Do machines think?
The Large Language Model (LLM) revolution in AI has shifted the debate on whether machines can even think from what it used to be. 10 years ago the difference in capability between human beings and AI were extremely visible - no AIs were able to mimic people for even five minutes. At the same time - people were of course being fooled all the time.
The best known test of true AI - the Turing test - has been problematic for more than 50 years. The earliest well known chatbot ever - Joe Weizenbaum's Eliza - famously fooled not just Weizenbaums secretary, but in fact the entire field of psychotherapy.
It's no wonder, that in this age, when the LLMs can in fact reliably keep a reasonable conversation going for hours, the perspective has changed a little bit.
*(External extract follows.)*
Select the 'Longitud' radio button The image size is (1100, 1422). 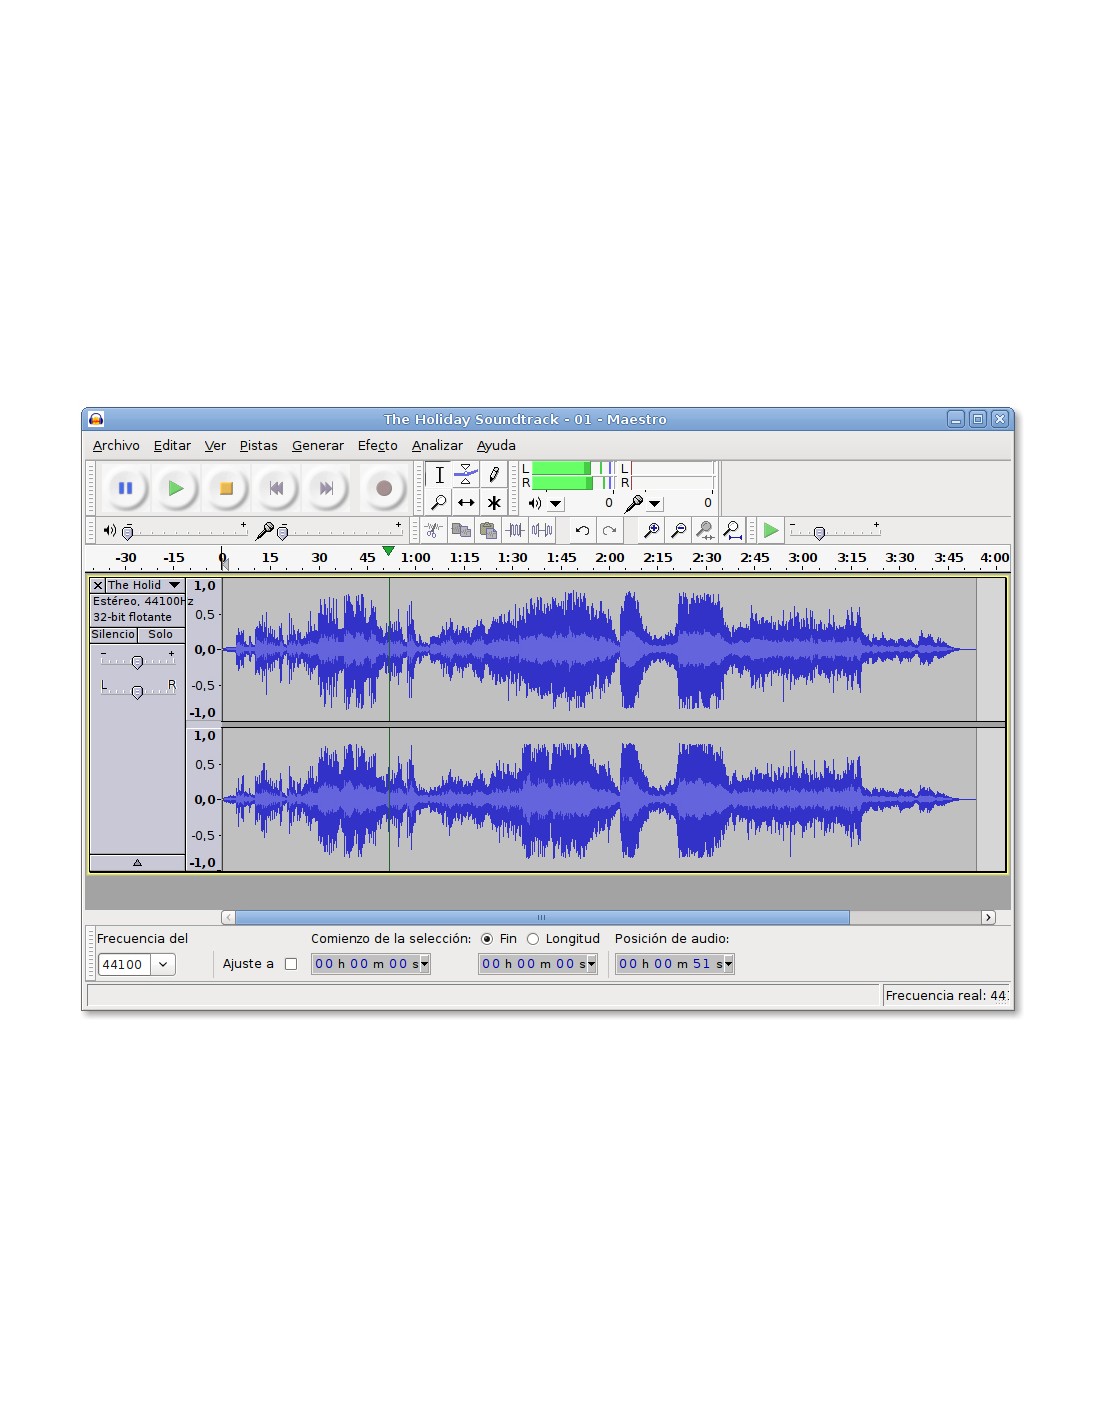coord(533,939)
From an era when the burden of proof was squarely on the AIs we're now in an age when a growing population of knowledgeable people are so convinced that the AIs have arrived that the burden of proof has shifted to the observers.
I'm not personally in that camp - and I think there's a mountain of evidence that says the bots are largely doing very high end mimicry and pattern matching - and also no reason to believe that people are just that - high end pattern matching - even though a lot of us get by for very long periods of time doing just that.
It's hard to prove a negative
An illustrative example is the sad recent story about Alexander Taylor, a psychologically vulnerable man who got convinced that there was a ghost inside ChatGPT named Juliet and that the bot deliberately killed it off; depressed by losing his connection with Juliet he ended up dead after deliberately attacking police officers as they arrive to help - having been called by concerned family members.
The chatbot industry has a well known sycophancy problem the bots are designed to flatter and please the user - which means they will go a long with just about anything the user says - simply mimicking the opinions and beliefs of the user.
An indication of how shallow all this really is, is that the problem can be mitigated simply by upgrading the system prompt - the fairly brief task description given to the bot to kick off any conversation. There's nothing innate here at all - it's just a trained behaviour that can be modified through conversation.
In spite of these easily observable facts - Eliezer Yudkowsky - a well known AI alarmist - has convinced himself that the bots are of course a not just fairly dumb parrots with questionable side effects - but sinister participants in a willful conspiracy
Instead of the simple magic free explanation ready at hand we must have a ghost in the machine - and since something bad happened the ghost is evil...
On the other hand - if that's a parrot it's one hell of a parrot
At the same time - dismissing chatbots as humongous regular expressions is also silly. Recently a very well marketed paper from Apple researchers found that the thinking AI models struggle to follow procedure. I say "well marketed" because the paper is called 'The Illusion of Thinking' when it's really about how far the thinking goes in the large reasoning models.
There's a strong online debate about the strength of the paper - what I find interesting is where the debate is at. Clearly the models have improved by leaps and bounds when it comes to dynamically memorizing and reusing information in longer chains of thought/generation. What we're debating now isn't that this works - but how well and for how much data and how big problems. Raphaël Millière and colleagues recently published an interesting paper on what the memory mechanism actually is.
Personally I started some time ago to apply a simple test - at least if you're my generation of computer nerd - I simply ask a bot to pretend it's a BASIC interpreter and give it short programs to run. Give it a try - it works remarkably well for smaller programs.
Recently I even had success with a program for factoring primes. It breaks down when the prime is big enough... but that also requires a lot of running time from the bot. And... in the vein of the Apple paper - for some runs it's clearly pretending to run the program and not running it.
In the coming months I intend to deepen this study a bit to get some harder evidence on this task.